*Task details*: In the records that follow, locate every line with "will" and extract it.

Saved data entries

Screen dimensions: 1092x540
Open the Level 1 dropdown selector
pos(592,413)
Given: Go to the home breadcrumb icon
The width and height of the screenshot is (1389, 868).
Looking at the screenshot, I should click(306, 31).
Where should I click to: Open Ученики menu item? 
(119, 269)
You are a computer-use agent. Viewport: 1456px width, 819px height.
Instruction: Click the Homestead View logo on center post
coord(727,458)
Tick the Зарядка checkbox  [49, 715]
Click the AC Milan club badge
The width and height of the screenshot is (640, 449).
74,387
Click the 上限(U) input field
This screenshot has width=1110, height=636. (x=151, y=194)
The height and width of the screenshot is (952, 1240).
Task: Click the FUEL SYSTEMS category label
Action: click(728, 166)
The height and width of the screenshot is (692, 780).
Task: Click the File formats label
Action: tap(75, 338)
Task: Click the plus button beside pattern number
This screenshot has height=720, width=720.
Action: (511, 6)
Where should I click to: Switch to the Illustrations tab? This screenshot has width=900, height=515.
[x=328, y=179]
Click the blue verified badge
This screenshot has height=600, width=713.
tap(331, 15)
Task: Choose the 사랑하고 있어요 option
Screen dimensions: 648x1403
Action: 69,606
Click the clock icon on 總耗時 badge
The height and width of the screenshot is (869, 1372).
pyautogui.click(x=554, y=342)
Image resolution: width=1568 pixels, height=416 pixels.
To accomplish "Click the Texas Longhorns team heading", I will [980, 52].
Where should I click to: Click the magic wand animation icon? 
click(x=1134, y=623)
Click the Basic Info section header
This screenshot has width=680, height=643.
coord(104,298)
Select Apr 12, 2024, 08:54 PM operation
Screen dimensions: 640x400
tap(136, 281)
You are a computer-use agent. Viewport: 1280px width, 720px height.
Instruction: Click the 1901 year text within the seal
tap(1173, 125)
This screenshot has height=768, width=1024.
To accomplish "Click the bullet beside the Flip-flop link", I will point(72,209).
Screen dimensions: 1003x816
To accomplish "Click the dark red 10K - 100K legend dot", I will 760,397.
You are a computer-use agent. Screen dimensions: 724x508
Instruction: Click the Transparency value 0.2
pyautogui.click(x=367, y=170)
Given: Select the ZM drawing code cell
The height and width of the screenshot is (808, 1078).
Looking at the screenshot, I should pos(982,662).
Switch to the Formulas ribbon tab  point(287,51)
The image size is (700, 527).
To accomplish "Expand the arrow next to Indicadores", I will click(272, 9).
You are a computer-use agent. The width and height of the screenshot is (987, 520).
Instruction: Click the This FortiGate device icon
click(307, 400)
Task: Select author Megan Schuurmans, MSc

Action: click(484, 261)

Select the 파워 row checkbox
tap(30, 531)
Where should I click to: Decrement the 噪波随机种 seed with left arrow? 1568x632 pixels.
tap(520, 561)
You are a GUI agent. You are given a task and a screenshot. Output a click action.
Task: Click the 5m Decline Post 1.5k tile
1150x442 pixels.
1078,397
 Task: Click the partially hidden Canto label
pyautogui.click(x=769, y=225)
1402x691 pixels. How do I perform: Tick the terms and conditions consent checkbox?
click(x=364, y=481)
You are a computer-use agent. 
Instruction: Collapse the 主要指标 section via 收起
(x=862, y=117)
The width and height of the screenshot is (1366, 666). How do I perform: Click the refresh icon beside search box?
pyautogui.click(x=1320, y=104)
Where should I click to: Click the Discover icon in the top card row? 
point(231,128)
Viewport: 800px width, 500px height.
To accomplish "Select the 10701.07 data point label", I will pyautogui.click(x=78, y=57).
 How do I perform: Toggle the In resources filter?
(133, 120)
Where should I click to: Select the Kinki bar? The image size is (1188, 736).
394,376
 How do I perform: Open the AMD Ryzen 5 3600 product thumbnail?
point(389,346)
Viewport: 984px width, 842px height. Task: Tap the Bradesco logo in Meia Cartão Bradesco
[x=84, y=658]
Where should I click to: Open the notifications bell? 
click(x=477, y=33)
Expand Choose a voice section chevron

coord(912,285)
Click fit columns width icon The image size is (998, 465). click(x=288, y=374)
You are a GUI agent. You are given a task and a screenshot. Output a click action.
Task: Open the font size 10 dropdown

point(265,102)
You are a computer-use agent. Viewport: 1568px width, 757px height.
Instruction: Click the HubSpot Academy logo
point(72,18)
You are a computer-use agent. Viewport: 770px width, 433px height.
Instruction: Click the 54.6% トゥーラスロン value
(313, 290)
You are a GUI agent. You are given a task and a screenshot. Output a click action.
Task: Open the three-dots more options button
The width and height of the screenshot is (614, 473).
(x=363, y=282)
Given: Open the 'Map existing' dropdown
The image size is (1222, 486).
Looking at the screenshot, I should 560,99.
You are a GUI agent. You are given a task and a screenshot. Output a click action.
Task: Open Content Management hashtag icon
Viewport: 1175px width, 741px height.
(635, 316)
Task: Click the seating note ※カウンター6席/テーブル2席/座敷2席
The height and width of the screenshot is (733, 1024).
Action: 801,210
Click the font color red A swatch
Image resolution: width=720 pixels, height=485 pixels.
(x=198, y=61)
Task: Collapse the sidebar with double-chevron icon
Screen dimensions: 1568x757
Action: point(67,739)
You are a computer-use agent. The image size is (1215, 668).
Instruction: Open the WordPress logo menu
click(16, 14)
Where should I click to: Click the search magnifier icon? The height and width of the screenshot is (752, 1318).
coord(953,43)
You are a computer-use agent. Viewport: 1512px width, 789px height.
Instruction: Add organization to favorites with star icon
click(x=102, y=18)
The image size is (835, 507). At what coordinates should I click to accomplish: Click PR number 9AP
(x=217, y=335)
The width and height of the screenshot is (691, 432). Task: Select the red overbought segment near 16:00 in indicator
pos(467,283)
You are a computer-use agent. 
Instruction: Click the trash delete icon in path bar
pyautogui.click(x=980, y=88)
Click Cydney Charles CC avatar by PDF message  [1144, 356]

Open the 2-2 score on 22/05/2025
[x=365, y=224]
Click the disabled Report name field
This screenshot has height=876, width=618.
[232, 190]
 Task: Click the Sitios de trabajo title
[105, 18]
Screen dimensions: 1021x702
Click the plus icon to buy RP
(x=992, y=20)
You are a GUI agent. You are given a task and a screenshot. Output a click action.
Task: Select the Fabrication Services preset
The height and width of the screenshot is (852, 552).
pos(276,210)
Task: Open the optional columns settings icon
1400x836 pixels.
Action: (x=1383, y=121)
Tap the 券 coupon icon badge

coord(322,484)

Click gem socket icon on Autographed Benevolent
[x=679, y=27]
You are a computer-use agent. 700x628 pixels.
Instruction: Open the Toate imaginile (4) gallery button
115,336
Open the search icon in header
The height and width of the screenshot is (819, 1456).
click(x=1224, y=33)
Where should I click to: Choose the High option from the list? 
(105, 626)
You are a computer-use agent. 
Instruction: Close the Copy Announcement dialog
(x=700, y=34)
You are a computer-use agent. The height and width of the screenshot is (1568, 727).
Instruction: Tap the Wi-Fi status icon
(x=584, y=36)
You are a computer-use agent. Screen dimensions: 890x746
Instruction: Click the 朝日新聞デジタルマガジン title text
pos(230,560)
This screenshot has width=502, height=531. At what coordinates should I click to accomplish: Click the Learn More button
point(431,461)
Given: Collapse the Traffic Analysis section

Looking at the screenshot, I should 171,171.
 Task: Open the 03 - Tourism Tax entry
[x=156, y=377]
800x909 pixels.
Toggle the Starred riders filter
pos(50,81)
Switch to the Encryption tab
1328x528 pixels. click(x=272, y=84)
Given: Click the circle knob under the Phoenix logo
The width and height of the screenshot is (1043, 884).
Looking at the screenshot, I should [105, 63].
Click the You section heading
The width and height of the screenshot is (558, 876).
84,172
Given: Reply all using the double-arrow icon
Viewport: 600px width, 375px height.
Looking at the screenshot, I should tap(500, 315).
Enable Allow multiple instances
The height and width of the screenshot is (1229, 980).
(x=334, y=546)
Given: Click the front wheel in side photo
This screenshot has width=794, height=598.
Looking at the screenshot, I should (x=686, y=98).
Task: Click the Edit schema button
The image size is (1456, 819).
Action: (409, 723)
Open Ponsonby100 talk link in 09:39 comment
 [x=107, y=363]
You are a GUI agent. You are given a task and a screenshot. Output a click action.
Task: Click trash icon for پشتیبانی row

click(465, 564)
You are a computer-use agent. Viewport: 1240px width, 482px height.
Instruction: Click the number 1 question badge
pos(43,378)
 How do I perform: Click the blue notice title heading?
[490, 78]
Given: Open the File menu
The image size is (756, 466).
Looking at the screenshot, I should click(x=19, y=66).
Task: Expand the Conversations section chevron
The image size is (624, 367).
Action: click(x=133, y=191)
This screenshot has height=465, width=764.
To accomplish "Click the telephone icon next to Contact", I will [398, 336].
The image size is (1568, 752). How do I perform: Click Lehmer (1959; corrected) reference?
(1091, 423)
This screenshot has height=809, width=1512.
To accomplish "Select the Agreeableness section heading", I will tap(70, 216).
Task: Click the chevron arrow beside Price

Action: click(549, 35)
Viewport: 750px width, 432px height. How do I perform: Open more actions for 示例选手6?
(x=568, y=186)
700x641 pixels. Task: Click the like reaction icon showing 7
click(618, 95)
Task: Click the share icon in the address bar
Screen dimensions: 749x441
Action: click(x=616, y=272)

*Written answer*:
To accomplish "Click the Texas Longhorns team heading", I will [980, 52].
To accomplish "Click the bullet beside the Flip-flop link", I will point(72,209).
To accomplish "Click the dark red 10K - 100K legend dot", I will 760,397.
To accomplish "Expand the arrow next to Indicadores", I will click(272, 9).
To accomplish "Select the 10701.07 data point label", I will pyautogui.click(x=78, y=57).
To accomplish "Click the telephone icon next to Contact", I will [398, 336].
To accomplish "Select the Agreeableness section heading", I will tap(70, 216).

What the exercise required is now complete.